### [TASK TO COMPLETE]
Every line of the data must be set down exactly as shown.
RECORDS PROVIDED Start Marker
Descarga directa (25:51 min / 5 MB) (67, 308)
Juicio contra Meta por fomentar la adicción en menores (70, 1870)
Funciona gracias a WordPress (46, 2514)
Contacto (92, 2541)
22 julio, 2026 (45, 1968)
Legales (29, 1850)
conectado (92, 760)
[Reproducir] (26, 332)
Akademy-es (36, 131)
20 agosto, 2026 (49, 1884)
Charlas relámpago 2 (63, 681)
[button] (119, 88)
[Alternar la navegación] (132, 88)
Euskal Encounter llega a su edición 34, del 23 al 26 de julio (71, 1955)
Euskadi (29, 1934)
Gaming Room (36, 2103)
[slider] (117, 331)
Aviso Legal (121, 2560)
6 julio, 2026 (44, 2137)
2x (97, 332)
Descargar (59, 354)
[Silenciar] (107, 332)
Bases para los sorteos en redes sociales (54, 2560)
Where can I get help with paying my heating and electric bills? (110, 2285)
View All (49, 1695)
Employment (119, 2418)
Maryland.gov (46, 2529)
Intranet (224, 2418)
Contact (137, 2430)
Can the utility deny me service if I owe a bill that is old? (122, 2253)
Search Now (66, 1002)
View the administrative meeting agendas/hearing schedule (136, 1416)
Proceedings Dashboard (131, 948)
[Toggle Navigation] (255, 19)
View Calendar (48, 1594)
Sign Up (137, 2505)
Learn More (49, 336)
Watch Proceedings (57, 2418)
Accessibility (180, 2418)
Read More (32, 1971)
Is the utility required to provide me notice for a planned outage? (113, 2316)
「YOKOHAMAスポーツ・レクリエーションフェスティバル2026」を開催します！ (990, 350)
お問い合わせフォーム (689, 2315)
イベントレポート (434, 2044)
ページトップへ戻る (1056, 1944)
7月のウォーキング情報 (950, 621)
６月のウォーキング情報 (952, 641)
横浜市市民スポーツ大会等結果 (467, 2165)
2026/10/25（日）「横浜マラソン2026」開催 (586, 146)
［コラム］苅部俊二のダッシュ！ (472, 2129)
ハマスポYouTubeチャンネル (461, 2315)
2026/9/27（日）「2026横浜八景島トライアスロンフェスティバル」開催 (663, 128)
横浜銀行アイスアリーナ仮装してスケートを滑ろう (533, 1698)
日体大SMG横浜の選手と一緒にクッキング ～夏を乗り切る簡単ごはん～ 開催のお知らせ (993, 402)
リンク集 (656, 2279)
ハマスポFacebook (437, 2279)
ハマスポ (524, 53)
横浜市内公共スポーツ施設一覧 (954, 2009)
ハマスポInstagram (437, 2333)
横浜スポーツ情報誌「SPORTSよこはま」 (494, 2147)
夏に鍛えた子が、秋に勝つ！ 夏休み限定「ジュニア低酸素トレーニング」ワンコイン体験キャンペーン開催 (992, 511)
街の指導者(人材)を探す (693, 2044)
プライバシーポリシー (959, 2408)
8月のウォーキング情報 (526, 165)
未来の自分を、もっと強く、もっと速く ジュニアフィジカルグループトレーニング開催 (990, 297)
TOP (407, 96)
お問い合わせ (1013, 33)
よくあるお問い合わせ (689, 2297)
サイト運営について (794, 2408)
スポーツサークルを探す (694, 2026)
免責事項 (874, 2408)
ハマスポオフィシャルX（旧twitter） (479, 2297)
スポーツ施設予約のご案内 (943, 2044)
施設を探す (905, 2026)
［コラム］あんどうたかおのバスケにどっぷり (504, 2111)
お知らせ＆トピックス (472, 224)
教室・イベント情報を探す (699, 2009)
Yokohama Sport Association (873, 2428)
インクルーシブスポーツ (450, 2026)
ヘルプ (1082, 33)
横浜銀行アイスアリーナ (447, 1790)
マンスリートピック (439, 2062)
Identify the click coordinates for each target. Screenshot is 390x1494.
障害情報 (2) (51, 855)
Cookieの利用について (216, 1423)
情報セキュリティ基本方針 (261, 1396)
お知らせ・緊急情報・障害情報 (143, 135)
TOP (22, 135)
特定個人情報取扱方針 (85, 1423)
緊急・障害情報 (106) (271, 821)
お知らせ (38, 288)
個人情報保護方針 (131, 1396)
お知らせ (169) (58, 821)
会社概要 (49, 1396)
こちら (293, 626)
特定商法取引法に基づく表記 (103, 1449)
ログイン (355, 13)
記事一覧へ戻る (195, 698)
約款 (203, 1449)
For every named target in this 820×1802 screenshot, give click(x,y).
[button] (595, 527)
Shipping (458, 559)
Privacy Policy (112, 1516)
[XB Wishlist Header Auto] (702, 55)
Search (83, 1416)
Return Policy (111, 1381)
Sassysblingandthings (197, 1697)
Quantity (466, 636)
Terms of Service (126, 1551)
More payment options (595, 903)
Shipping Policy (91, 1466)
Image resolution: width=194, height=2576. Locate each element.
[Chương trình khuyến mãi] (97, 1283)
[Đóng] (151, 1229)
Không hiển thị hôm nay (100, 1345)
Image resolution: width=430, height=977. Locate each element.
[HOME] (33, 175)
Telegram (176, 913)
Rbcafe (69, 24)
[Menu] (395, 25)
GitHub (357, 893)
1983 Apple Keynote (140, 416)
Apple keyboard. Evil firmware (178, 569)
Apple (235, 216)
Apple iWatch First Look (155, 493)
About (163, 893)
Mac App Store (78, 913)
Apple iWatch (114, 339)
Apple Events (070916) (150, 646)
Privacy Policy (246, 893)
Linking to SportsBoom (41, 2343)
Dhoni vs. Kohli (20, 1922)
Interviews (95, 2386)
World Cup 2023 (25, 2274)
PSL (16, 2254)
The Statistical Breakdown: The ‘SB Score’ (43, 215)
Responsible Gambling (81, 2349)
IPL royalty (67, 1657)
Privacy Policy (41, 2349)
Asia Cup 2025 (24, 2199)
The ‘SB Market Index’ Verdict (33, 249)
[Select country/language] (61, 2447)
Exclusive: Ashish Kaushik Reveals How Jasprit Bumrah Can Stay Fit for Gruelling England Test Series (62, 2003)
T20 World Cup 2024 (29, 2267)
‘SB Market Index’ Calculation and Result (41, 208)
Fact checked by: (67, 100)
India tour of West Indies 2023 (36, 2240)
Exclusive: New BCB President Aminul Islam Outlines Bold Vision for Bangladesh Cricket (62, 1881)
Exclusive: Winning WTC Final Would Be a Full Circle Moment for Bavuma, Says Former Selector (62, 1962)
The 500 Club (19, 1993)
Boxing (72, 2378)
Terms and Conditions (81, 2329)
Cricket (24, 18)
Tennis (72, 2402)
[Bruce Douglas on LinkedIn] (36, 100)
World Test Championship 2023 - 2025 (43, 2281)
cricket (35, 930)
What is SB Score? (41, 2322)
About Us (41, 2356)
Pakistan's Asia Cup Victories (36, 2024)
RECORDS PROVIDED End Marker
### [COMPLETED EXERCISE]
Descarga directa (25:51 min / 5 MB) (67, 308)
Juicio contra Meta por fomentar la adicción en menores (70, 1870)
Funciona gracias a WordPress (46, 2514)
Contacto (92, 2541)
22 julio, 2026 (45, 1968)
Legales (29, 1850)
conectado (92, 760)
[Reproducir] (26, 332)
Akademy-es (36, 131)
20 agosto, 2026 (49, 1884)
Charlas relámpago 2 (63, 681)
[button] (119, 88)
[Alternar la navegación] (132, 88)
Euskal Encounter llega a su edición 34, del 23 al 26 de julio (71, 1955)
Euskadi (29, 1934)
Gaming Room (36, 2103)
[slider] (117, 331)
Aviso Legal (121, 2560)
6 julio, 2026 (44, 2137)
2x (97, 332)
Descargar (59, 354)
[Silenciar] (107, 332)
Bases para los sorteos en redes sociales (54, 2560)
Where can I get help with paying my heating and electric bills? (110, 2285)
View All (49, 1695)
Employment (119, 2418)
Maryland.gov (46, 2529)
Intranet (224, 2418)
Contact (137, 2430)
Can the utility deny me service if I owe a bill that is old? (122, 2253)
Search Now (66, 1002)
View the administrative meeting agendas/hearing schedule (136, 1416)
Proceedings Dashboard (131, 948)
[Toggle Navigation] (255, 19)
View Calendar (48, 1594)
Sign Up (137, 2505)
Learn More (49, 336)
Watch Proceedings (57, 2418)
Accessibility (180, 2418)
Read More (32, 1971)
Is the utility required to provide me notice for a planned outage? (113, 2316)
「YOKOHAMAスポーツ・レクリエーションフェスティバル2026」を開催します！ (990, 350)
お問い合わせフォーム (689, 2315)
イベントレポート (434, 2044)
ページトップへ戻る (1056, 1944)
7月のウォーキング情報 (950, 621)
６月のウォーキング情報 (952, 641)
横浜市市民スポーツ大会等結果 (467, 2165)
2026/10/25（日）「横浜マラソン2026」開催 (586, 146)
［コラム］苅部俊二のダッシュ！ (472, 2129)
ハマスポYouTubeチャンネル (461, 2315)
2026/9/27（日）「2026横浜八景島トライアスロンフェスティバル」開催 (663, 128)
横浜銀行アイスアリーナ仮装してスケートを滑ろう (533, 1698)
日体大SMG横浜の選手と一緒にクッキング ～夏を乗り切る簡単ごはん～ 開催のお知らせ (993, 402)
リンク集 (656, 2279)
ハマスポFacebook (437, 2279)
ハマスポ (524, 53)
横浜市内公共スポーツ施設一覧 (954, 2009)
ハマスポInstagram (437, 2333)
横浜スポーツ情報誌「SPORTSよこはま」 (494, 2147)
夏に鍛えた子が、秋に勝つ！ 夏休み限定「ジュニア低酸素トレーニング」ワンコイン体験キャンペーン開催 (992, 511)
街の指導者(人材)を探す (693, 2044)
プライバシーポリシー (959, 2408)
8月のウォーキング情報 (526, 165)
未来の自分を、もっと強く、もっと速く ジュニアフィジカルグループトレーニング開催 (990, 297)
TOP (407, 96)
お問い合わせ (1013, 33)
よくあるお問い合わせ (689, 2297)
サイト運営について (794, 2408)
スポーツサークルを探す (694, 2026)
免責事項 (874, 2408)
ハマスポオフィシャルX（旧twitter） (479, 2297)
スポーツ施設予約のご案内 (943, 2044)
施設を探す (905, 2026)
［コラム］あんどうたかおのバスケにどっぷり (504, 2111)
お知らせ＆トピックス (472, 224)
教室・イベント情報を探す (699, 2009)
Yokohama Sport Association (873, 2428)
インクルーシブスポーツ (450, 2026)
ヘルプ (1082, 33)
横浜銀行アイスアリーナ (447, 1790)
マンスリートピック (439, 2062)
Identify the click coordinates for each target. Screenshot is 390x1494.
障害情報 (2) (51, 855)
Cookieの利用について (216, 1423)
情報セキュリティ基本方針 (261, 1396)
お知らせ・緊急情報・障害情報 (143, 135)
TOP (22, 135)
特定個人情報取扱方針 (85, 1423)
緊急・障害情報 (106) (271, 821)
お知らせ (38, 288)
個人情報保護方針 (131, 1396)
お知らせ (169) (58, 821)
会社概要 (49, 1396)
こちら (293, 626)
特定商法取引法に基づく表記 (103, 1449)
ログイン (355, 13)
記事一覧へ戻る (195, 698)
約款 (203, 1449)
For every named target in this 820×1802 screenshot, give click(x,y).
[button] (595, 527)
Shipping (458, 559)
Privacy Policy (112, 1516)
[XB Wishlist Header Auto] (702, 55)
Search (83, 1416)
Return Policy (111, 1381)
Sassysblingandthings (197, 1697)
Quantity (466, 636)
Terms of Service (126, 1551)
More payment options (595, 903)
Shipping Policy (91, 1466)
Image resolution: width=194, height=2576. Locate each element.
[Chương trình khuyến mãi] (97, 1283)
[Đóng] (151, 1229)
Không hiển thị hôm nay (100, 1345)
Image resolution: width=430, height=977. Locate each element.
[HOME] (33, 175)
Telegram (176, 913)
Rbcafe (69, 24)
[Menu] (395, 25)
GitHub (357, 893)
1983 Apple Keynote (140, 416)
Apple keyboard. Evil firmware (178, 569)
Apple (235, 216)
Apple iWatch First Look (155, 493)
About (163, 893)
Mac App Store (78, 913)
Apple iWatch (114, 339)
Apple Events (070916) (150, 646)
Privacy Policy (246, 893)
Linking to SportsBoom (41, 2343)
Dhoni vs. Kohli (20, 1922)
Interviews (95, 2386)
World Cup 2023 (25, 2274)
PSL (16, 2254)
The Statistical Breakdown: The ‘SB Score’ (43, 215)
Responsible Gambling (81, 2349)
IPL royalty (67, 1657)
Privacy Policy (41, 2349)
Asia Cup 2025 (24, 2199)
The ‘SB Market Index’ Verdict (33, 249)
[Select country/language] (61, 2447)
Exclusive: Ashish Kaushik Reveals How Jasprit Bumrah Can Stay Fit for Gruelling England Test Series (62, 2003)
T20 World Cup 2024 (29, 2267)
‘SB Market Index’ Calculation and Result (41, 208)
Fact checked by: (67, 100)
India tour of West Indies 2023 (36, 2240)
Exclusive: New BCB President Aminul Islam Outlines Bold Vision for Bangladesh Cricket (62, 1881)
Exclusive: Winning WTC Final Would Be a Full Circle Moment for Bavuma, Says Former Selector (62, 1962)
The 500 Club (19, 1993)
Boxing (72, 2378)
Terms and Conditions (81, 2329)
Cricket (24, 18)
Tennis (72, 2402)
[Bruce Douglas on LinkedIn] (36, 100)
World Test Championship 2023 - 2025 (43, 2281)
cricket (35, 930)
What is SB Score? (41, 2322)
About Us (41, 2356)
Pakistan's Asia Cup Victories (36, 2024)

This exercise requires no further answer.